(Recorded information):
*** Block opens ***
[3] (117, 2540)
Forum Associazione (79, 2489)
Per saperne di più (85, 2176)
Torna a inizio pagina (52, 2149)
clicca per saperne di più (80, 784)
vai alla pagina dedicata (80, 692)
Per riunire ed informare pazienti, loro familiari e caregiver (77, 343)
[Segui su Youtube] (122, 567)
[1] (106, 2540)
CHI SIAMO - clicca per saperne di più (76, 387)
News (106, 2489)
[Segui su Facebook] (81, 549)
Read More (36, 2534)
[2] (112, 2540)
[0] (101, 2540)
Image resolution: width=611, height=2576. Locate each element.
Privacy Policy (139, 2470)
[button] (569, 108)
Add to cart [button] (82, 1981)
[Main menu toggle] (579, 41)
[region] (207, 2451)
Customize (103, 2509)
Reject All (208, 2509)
*** Block closes ***
Restate word for word the lines in the material above from the one with "Per saperne di più (85, 2176)" to the one with "Customize (103, 2509)"; both of those lines count, and nothing else does.

Per saperne di più (85, 2176)
Torna a inizio pagina (52, 2149)
clicca per saperne di più (80, 784)
vai alla pagina dedicata (80, 692)
Per riunire ed informare pazienti, loro familiari e caregiver (77, 343)
[Segui su Youtube] (122, 567)
[1] (106, 2540)
CHI SIAMO - clicca per saperne di più (76, 387)
News (106, 2489)
[Segui su Facebook] (81, 549)
Read More (36, 2534)
[2] (112, 2540)
[0] (101, 2540)
Image resolution: width=611, height=2576. Locate each element.
Privacy Policy (139, 2470)
[button] (569, 108)
Add to cart [button] (82, 1981)
[Main menu toggle] (579, 41)
[region] (207, 2451)
Customize (103, 2509)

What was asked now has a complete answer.